Ecœuré par la destruction des édifices publics, des symboles de l’Etat, des institutions, des commerces, entre autres, il regrette que «des enfants et des femmes ont été mis, de façon organisée, en première ligne dans les scènes de casses et de pillages». Il salue le comportement des Forces de défense et de sécurité qui ont fait «preuve de professionnalisme, de discernement, de retenue ; autrement, le bilan aurait été plus lourd». «Voyageurs dans le temps, nous sommes dans une barque dont nous descendrons pour laisser la place à d’autres», conclut-il ainsi son discours. Le soulagement est grand dans un pays qui commence à reprendre ses esprits, à entreprendre le nettoiement des rues.
Champ lexical
Le 3 avril, il reprend la parole : le champ lexical est presque le même. En 20 minutes de français et 15 de wolof, il a fait comprendre qu’il a vraiment compris le message des «émeutiers». Dans son discours du 3 avril, il insiste sur ce qui nous «rassemble», nos «diversités», notre «vivre-ensemble», notre «pays indivisible», notre «pluralisme intégrateur», notre pays de «paix et de convivialité». Il insiste sur la préservation de «cet art de vivre bien sénégalais», qu’«il ne saurait y avoir de place pour le particularisme, quel qu’il soit», que «les ressorts de la Nation sénégalaise sont solides», que nous gardions à l’esprit «ce qui pourrait les affaiblir», que nous «évitions tout propos et tout comportement qui pourraient les fragiliser». Macky Sall appelle au «respect des institutions et des principes» de la République que «nul n’a le pouvoir, ni le droit de mettre en péril».

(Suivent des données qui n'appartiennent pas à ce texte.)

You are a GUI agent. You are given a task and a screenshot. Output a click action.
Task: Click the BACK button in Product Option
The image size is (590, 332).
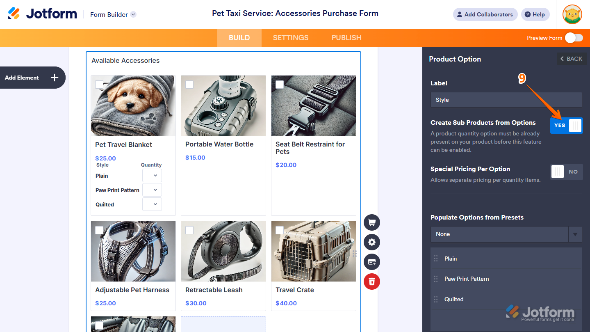pos(572,59)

Face à des jeunes notamment, révoltés, pillards, et casseurs…, tétanisés par la peur de l’avenir, le Président Sall promet un traitement de choc : «J’ai décidé d’allouer, dès le mois de mai, 80 milliards de F Cfa au recrutement de 65 mille jeunes», avec un quota spécial réservé au recrutement de 5000 enseignants. C’est le programme Xeeyu ndaw ni…
«C’est une affaire regrettable»
«Encore une fois, c’est une affaire regrettable. Je ne sais pas ce qu’il en est dans le fond et je ne peux pas souhaiter, même à mon pire adversaire une telle situation. Il y a une accusation, une procédure en cours, et il ne faut pas mêler le Président à des choses qui ne le regardent aucunement», a déclaré Macky Sall.